TVMB technology (Track via Migrating Birds) has been pioneered by the Hermit Kingdom of North Korea. This amazing new technology, utilizes a powerful camera on the weapon which is angled upwards permanently. This camera follows the flight path of the high-flying Siberian Crane to keep the weapon on course. As it relies on animal life, it cannot be jammed or degraded, unlike the Capitalist Warmongering Global Positioning System

It is expected to cost a mere $80 Billion.

This is intended to be the first in a very long series of posts which parody the current US Military Procurement System, of which the use of "Objective" as a descriptor will be overused heavily. You have been warned.

A National Catastrophe is upon us all...

...or at least to us military geeks.

The US Government is dismantling a remarkable piece of equipment, the AN/FPS-118 Over-The-Horizon-Backscatter (OTH-B) Radar, the world's largest fixed radar. Twice the size of NYC's Central Park, it could pick up targets as far away as 1,700 miles from our coasts. What are we to do now that we can no longer pick up Airbuses idling on the tarmac at Charles De Gaulle Airport?
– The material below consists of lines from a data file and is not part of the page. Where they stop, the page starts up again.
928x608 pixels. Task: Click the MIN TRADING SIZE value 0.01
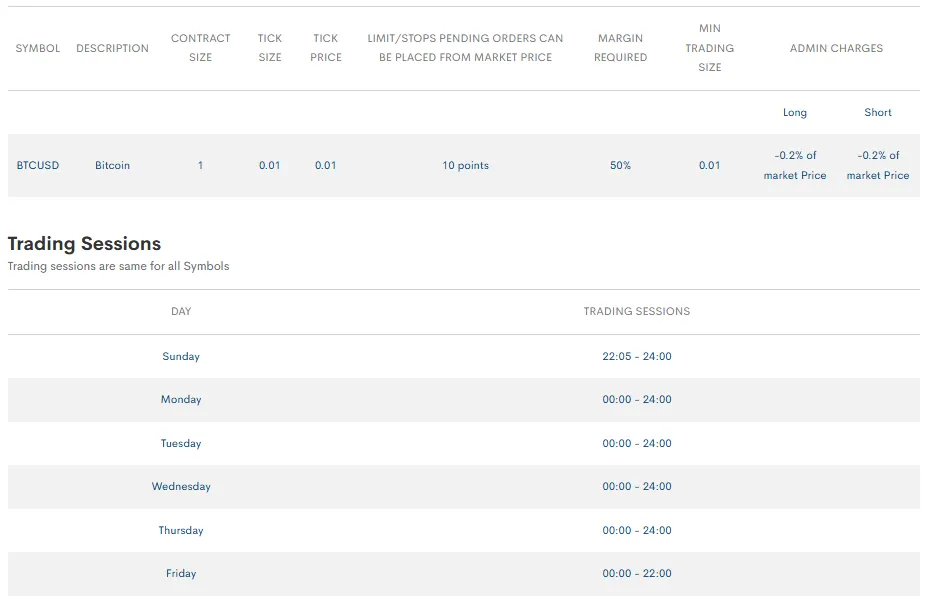pos(709,165)
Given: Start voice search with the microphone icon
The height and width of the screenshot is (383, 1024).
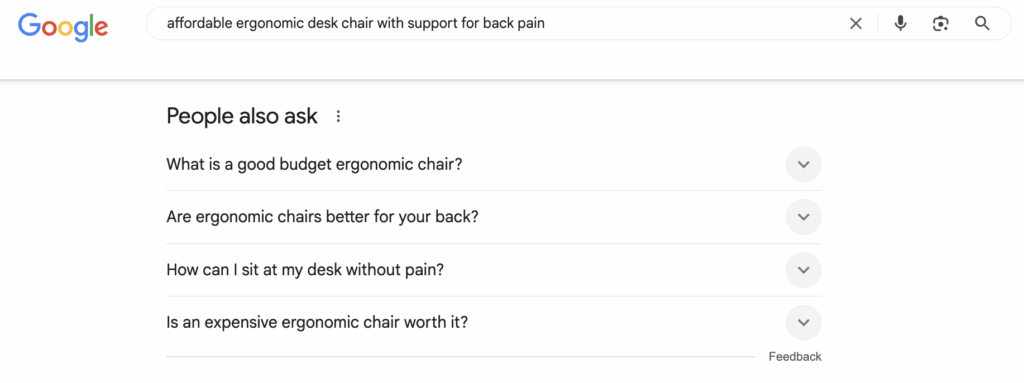Looking at the screenshot, I should click(901, 24).
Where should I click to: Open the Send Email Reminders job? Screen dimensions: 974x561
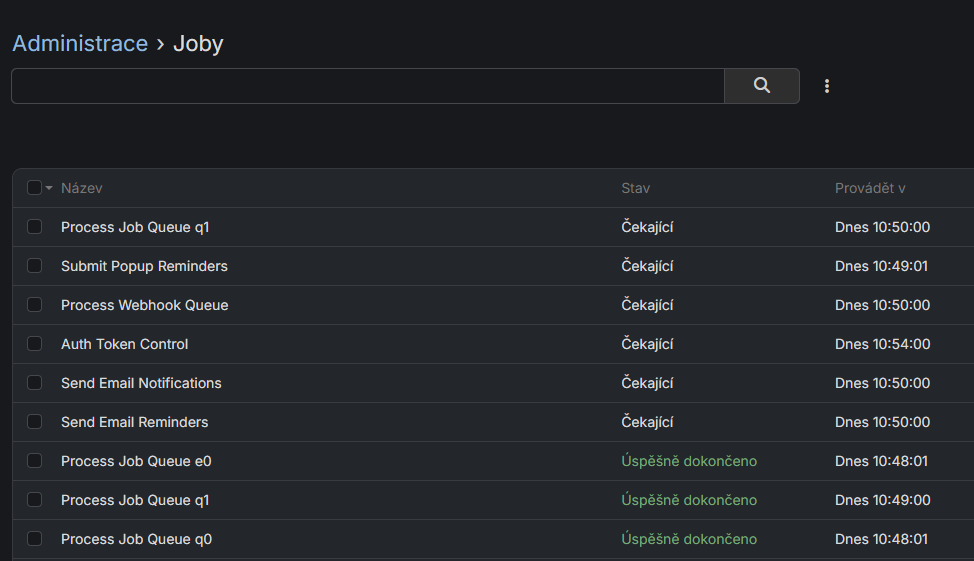(x=134, y=422)
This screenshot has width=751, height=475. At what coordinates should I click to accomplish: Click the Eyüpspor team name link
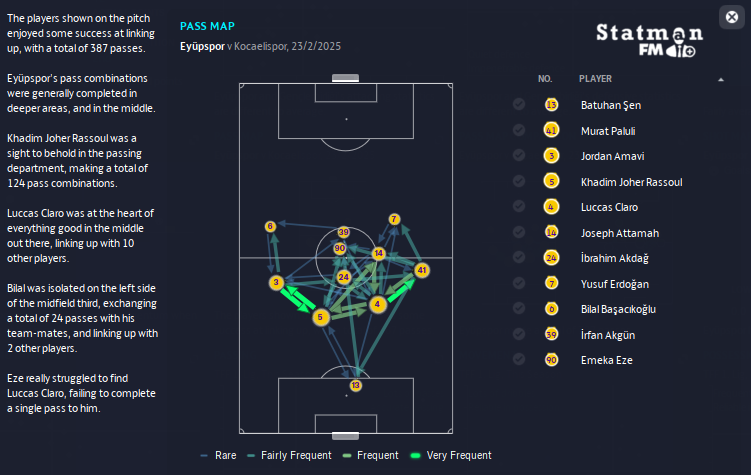coord(207,46)
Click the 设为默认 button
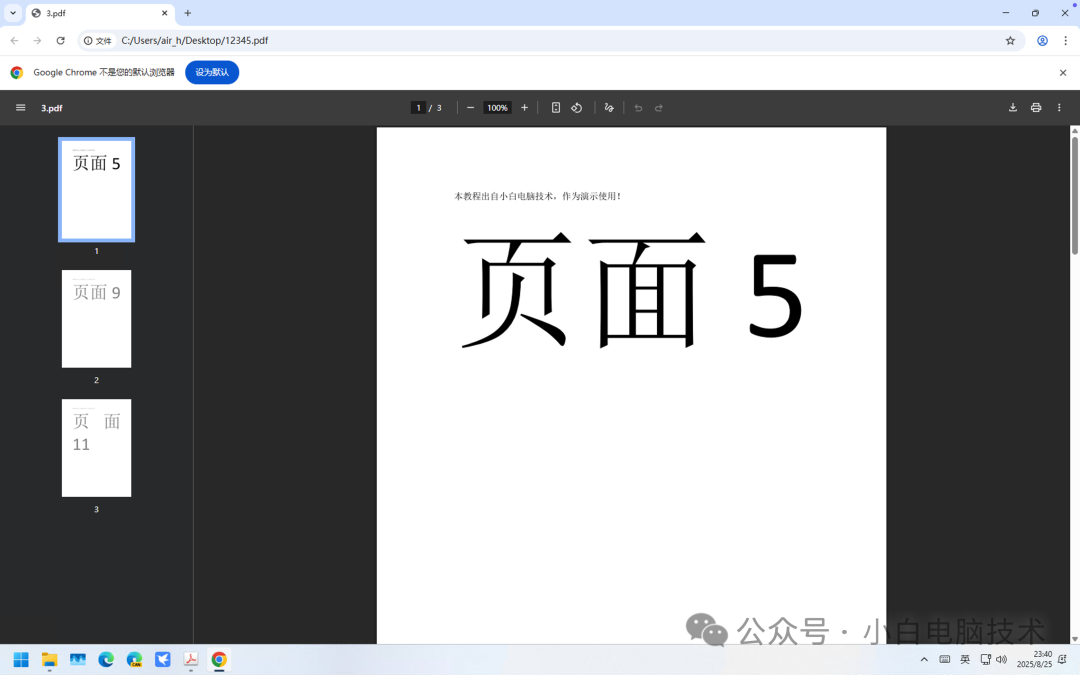The image size is (1080, 675). click(x=211, y=72)
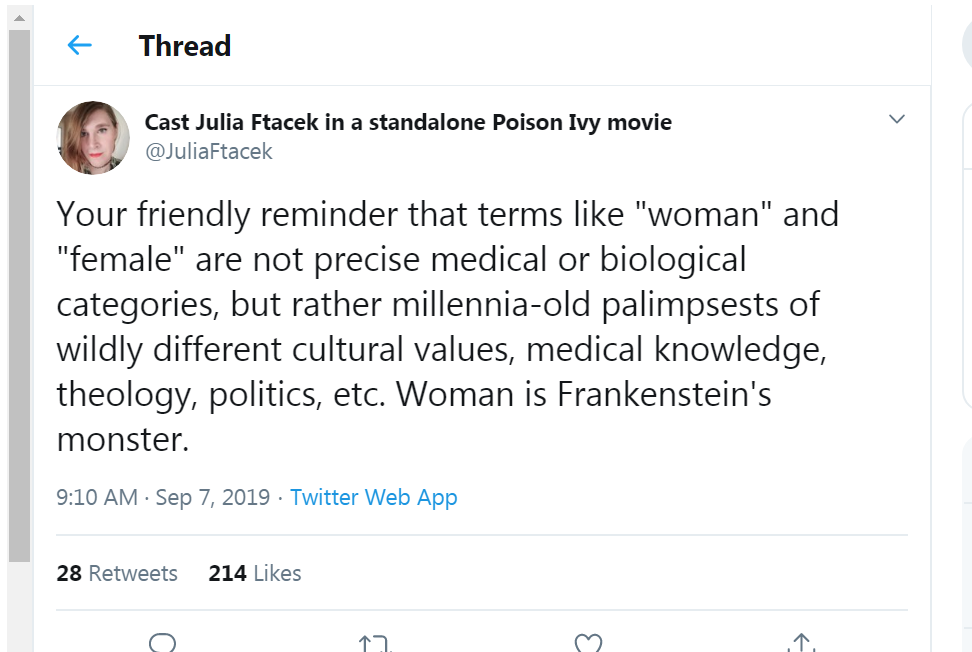The height and width of the screenshot is (652, 972).
Task: Expand the tweet options chevron menu
Action: coord(896,120)
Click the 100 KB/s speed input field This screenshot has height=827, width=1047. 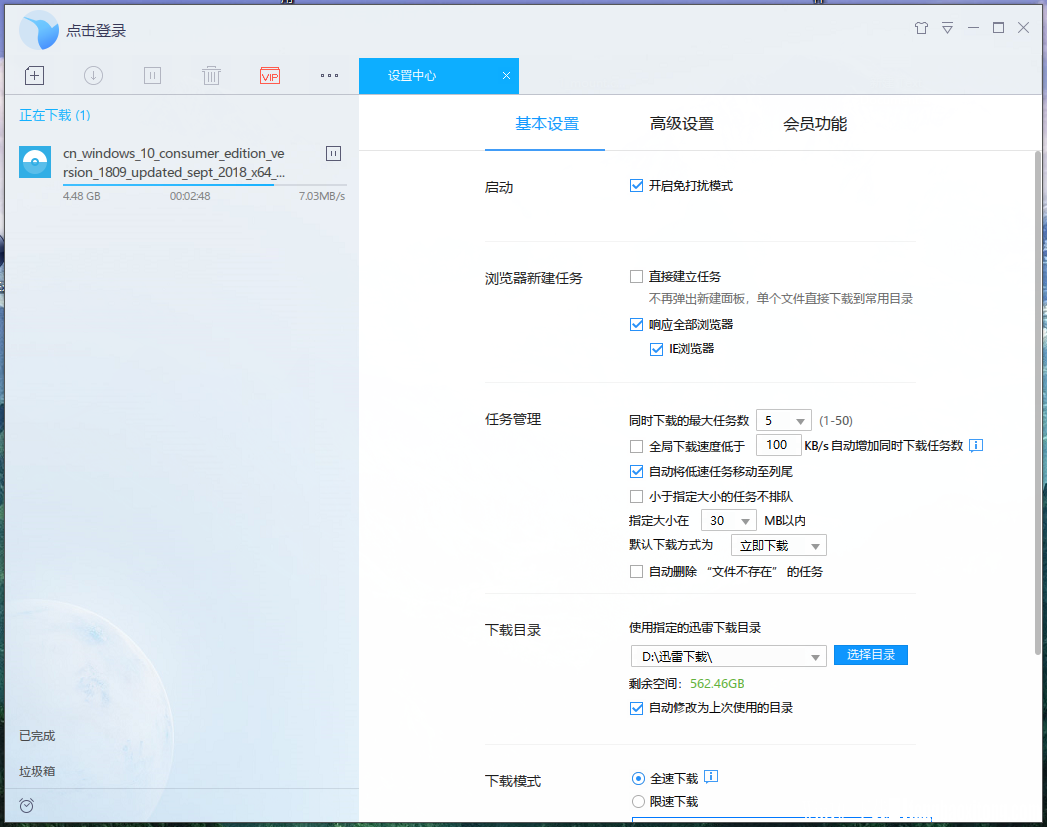coord(778,445)
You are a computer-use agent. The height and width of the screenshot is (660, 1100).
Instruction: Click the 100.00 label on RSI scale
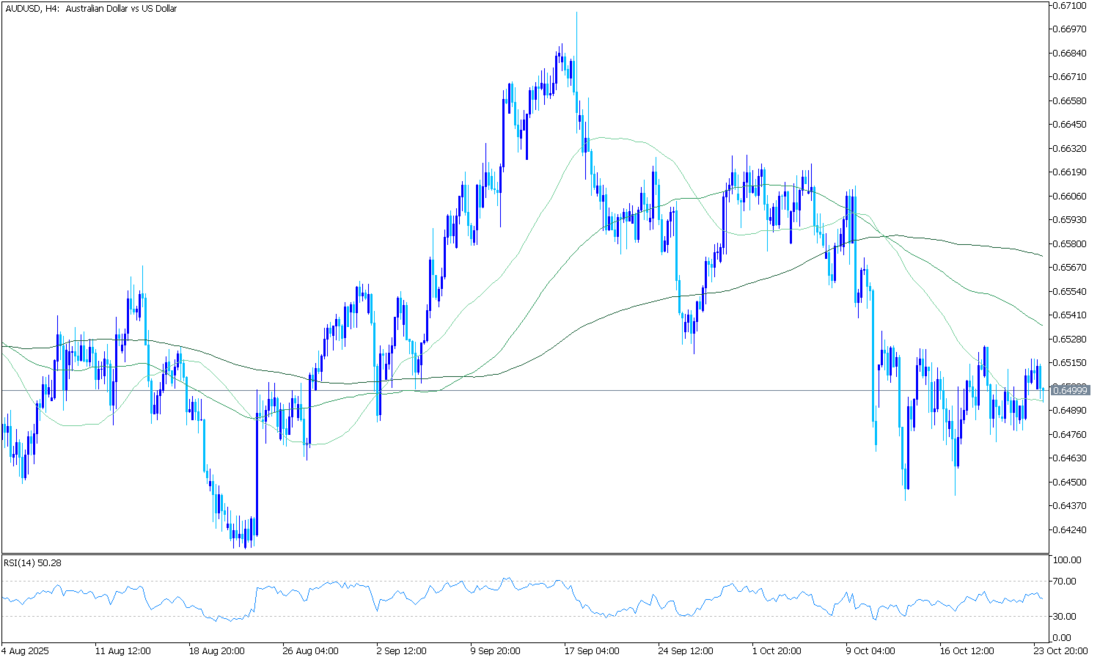click(x=1068, y=560)

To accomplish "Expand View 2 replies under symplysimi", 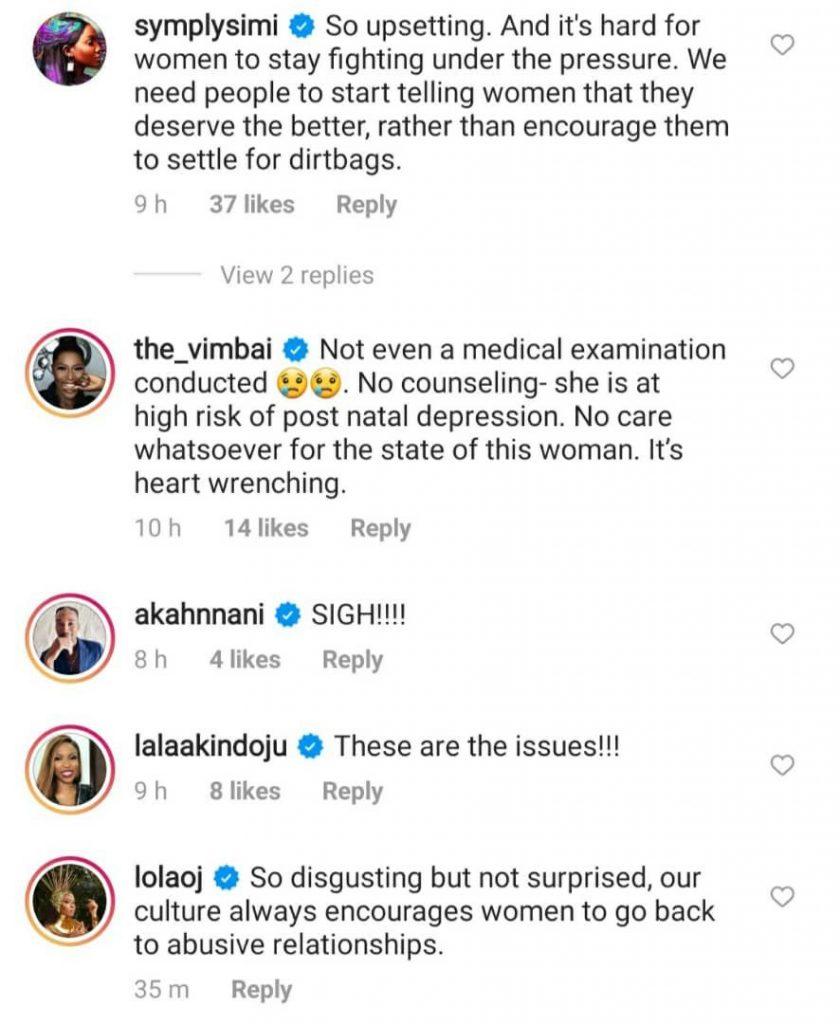I will (297, 276).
Oh, I know that the USAF has deployed the AN/TPS-71 ROTHR (Relocatable Over-the-Horizon Radar), which consists of a 1.61 mile long array, which will continue in service, but it won't have the same cachet that the OTH-B did.

Sunday, February 20, 2005

The French Connection

The deceased Lebanese prime minister Rafiq Hariri was a very close personal friend of Jaques Chirac, and apparently contributed heavily to Chirac's re-election campaigns; Chirac awarded Hariri the Grand Cross of the Legion of Honor, France's most prestigious award in 1996. (Who says that political kickbacks are just for Americans, eh?)

With this in mind, an astute pol/mil blogger would do well to keep an eye on the main anchorages of the French Navy, for they have four LPDs, of which the two latest, the Foudre class, each can land and support an entire mechanized/armored regiment of the French Rapid Deployment Force.

So keep an eye on those ships; if they sail, the probability of a French intervention in Lebanon rises dramatically.